* Exercise instructions
Give the stretch of the listing from the line containing "Where should I click to: Open the Safety" through the line containing "(x=68, y=63)" as a Markdown table with the columns Row and Listing line, leaving out blank lines.
==== Data listing
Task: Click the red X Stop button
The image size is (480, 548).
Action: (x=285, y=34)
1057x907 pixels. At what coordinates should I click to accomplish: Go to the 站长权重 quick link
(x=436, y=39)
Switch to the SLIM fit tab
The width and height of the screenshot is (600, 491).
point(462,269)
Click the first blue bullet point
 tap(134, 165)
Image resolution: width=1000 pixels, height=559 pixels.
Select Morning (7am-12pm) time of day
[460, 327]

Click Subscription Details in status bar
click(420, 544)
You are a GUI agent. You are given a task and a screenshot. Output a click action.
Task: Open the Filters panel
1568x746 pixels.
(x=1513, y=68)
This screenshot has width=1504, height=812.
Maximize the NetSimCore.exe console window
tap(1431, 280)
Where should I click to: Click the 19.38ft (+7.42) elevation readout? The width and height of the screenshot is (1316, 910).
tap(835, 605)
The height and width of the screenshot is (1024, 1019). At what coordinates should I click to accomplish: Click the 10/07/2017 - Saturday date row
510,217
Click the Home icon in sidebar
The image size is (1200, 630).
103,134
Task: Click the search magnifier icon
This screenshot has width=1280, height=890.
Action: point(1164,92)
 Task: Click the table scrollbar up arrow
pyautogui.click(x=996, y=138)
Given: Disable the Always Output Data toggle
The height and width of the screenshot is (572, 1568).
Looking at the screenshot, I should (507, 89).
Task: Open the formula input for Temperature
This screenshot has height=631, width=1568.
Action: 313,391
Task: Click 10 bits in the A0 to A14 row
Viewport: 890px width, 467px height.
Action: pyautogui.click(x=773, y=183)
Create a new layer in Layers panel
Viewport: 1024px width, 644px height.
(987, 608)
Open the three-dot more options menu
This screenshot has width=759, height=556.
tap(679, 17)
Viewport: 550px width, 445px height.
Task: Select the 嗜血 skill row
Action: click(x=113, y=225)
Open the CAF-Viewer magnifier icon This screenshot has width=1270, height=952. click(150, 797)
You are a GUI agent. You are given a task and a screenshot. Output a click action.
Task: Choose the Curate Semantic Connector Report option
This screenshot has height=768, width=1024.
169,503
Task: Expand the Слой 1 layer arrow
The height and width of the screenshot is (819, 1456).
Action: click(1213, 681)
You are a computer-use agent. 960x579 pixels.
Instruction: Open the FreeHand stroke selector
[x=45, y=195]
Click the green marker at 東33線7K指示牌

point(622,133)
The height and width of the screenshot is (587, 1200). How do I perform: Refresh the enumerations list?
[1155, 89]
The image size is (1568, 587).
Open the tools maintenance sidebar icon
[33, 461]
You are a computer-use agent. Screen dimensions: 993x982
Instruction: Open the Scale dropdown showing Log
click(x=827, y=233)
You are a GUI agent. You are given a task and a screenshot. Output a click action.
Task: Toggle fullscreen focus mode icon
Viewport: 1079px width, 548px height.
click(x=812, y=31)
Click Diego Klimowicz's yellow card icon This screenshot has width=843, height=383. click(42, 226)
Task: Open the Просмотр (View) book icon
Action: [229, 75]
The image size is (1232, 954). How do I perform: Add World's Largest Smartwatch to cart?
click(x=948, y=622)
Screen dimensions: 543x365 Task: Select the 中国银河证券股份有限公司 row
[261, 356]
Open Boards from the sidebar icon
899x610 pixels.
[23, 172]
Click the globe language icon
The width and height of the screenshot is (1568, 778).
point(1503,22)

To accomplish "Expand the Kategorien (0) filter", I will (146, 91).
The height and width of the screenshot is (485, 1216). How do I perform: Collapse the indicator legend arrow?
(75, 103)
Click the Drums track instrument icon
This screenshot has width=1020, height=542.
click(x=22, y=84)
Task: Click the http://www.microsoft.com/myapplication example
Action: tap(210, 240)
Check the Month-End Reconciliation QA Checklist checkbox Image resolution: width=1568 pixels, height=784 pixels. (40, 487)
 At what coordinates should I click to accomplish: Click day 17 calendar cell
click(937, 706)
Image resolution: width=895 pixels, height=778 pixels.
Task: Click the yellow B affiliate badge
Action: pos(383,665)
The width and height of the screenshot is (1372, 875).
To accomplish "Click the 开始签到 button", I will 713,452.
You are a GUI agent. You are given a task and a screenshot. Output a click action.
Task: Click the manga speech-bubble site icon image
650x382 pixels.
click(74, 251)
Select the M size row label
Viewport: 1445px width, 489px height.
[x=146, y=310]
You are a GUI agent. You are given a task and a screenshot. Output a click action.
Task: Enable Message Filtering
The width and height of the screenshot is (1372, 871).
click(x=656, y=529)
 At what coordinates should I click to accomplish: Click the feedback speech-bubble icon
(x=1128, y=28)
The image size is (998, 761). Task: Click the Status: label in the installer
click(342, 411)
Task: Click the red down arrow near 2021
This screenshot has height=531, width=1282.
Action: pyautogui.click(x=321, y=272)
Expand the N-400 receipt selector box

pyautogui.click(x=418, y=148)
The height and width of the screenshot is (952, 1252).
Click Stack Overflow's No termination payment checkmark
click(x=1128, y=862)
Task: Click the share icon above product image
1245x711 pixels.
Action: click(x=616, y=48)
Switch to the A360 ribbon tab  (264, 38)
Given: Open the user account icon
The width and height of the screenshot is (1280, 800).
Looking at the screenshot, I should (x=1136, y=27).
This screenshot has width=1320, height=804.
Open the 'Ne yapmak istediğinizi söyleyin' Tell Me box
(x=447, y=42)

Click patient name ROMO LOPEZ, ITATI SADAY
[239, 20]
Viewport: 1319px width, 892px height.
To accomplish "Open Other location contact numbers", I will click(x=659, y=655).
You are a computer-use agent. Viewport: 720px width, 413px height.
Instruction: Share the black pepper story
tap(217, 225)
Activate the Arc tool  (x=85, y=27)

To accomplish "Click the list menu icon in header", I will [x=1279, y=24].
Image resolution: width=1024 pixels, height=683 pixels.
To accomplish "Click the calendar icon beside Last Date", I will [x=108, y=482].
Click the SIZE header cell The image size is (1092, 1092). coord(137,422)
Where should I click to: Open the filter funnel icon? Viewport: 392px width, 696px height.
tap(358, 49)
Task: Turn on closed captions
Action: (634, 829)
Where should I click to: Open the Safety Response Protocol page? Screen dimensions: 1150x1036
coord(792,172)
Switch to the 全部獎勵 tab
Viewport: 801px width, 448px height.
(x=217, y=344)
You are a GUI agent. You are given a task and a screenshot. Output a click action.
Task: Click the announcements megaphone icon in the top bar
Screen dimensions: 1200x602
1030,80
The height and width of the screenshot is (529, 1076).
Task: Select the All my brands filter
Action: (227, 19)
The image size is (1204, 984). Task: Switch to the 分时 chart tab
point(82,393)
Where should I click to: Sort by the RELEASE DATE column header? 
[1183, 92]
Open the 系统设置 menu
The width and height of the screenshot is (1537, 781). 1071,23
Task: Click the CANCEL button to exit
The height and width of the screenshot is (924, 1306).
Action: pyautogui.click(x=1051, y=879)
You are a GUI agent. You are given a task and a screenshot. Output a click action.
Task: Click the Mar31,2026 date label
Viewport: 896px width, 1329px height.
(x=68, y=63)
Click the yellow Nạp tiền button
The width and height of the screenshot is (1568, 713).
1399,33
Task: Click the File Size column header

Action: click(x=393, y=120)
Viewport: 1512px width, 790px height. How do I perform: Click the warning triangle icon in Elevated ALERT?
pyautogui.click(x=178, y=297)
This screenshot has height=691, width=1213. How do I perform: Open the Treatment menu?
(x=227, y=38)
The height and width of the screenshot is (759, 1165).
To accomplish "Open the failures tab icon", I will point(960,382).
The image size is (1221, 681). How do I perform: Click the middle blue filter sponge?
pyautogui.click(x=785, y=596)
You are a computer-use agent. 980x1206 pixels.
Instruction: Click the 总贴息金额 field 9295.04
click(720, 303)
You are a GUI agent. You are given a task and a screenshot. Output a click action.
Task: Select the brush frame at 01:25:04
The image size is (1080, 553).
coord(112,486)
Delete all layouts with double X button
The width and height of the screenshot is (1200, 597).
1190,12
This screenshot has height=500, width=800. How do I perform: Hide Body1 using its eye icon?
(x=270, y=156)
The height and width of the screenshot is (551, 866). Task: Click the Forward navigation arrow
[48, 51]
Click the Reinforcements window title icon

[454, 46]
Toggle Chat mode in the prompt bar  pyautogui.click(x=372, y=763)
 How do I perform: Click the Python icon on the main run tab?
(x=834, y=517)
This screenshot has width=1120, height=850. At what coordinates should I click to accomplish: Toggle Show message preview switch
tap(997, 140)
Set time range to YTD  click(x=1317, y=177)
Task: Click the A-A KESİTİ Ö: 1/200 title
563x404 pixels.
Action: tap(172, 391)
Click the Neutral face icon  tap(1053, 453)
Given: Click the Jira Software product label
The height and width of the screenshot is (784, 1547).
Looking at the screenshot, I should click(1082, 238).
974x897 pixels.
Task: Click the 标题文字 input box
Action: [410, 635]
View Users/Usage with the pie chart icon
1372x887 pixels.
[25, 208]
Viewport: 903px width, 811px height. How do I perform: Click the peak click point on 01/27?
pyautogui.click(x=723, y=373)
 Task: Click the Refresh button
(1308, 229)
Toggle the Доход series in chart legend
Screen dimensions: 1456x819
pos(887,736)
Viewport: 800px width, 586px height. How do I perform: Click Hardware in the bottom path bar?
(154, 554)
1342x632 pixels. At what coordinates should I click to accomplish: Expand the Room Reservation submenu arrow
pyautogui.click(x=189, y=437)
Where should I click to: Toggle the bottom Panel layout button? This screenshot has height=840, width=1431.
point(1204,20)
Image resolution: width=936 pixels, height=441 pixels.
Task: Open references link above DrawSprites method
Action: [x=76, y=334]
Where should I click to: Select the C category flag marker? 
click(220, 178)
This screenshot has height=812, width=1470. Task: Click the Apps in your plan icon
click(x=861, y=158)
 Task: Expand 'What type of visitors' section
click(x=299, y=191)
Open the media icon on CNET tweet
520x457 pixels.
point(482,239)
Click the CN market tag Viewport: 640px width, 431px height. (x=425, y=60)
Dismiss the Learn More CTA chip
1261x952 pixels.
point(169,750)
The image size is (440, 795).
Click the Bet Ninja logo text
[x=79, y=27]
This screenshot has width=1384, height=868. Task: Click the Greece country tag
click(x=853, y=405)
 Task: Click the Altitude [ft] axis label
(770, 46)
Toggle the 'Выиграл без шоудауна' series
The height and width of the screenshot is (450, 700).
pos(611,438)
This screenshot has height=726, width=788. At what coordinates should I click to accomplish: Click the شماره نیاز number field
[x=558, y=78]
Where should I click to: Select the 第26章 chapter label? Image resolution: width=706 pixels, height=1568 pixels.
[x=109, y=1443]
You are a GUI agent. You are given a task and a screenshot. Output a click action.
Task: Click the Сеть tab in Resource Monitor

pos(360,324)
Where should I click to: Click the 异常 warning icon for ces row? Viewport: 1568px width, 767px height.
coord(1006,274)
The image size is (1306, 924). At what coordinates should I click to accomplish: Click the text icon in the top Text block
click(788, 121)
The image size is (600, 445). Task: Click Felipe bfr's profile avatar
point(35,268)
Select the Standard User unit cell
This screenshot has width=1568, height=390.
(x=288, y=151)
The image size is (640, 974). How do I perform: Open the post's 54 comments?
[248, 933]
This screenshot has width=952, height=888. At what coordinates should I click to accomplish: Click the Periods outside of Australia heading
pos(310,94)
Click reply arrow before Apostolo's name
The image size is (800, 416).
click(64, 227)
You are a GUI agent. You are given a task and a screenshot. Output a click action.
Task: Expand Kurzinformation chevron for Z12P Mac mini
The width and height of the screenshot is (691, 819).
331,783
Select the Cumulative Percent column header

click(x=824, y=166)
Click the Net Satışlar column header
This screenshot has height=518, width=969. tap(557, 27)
========
* Exercise solution
| Row | Listing line |
|---|---|
| 1 | Where should I click to: Open the Safety Response Protocol page? Screen dimensions: 1150x1036 |
| 2 | coord(792,172) |
| 3 | Switch to the 全部獎勵 tab |
| 4 | Viewport: 801px width, 448px height. |
| 5 | (x=217, y=344) |
| 6 | You are a GUI agent. You are given a task and a screenshot. Output a click action. |
| 7 | Task: Click the announcements megaphone icon in the top bar |
| 8 | Screen dimensions: 1200x602 |
| 9 | 1030,80 |
| 10 | The height and width of the screenshot is (529, 1076). |
| 11 | Task: Select the All my brands filter |
| 12 | Action: (227, 19) |
| 13 | The image size is (1204, 984). Task: Switch to the 分时 chart tab |
| 14 | point(82,393) |
| 15 | Where should I click to: Sort by the RELEASE DATE column header?  |
| 16 | [1183, 92] |
| 17 | Open the 系统设置 menu |
| 18 | The width and height of the screenshot is (1537, 781). 1071,23 |
| 19 | Task: Click the CANCEL button to exit |
| 20 | The height and width of the screenshot is (924, 1306). |
| 21 | Action: pyautogui.click(x=1051, y=879) |
| 22 | You are a GUI agent. You are given a task and a screenshot. Output a click action. |
| 23 | Task: Click the Mar31,2026 date label |
| 24 | Viewport: 896px width, 1329px height. |
| 25 | (x=68, y=63) |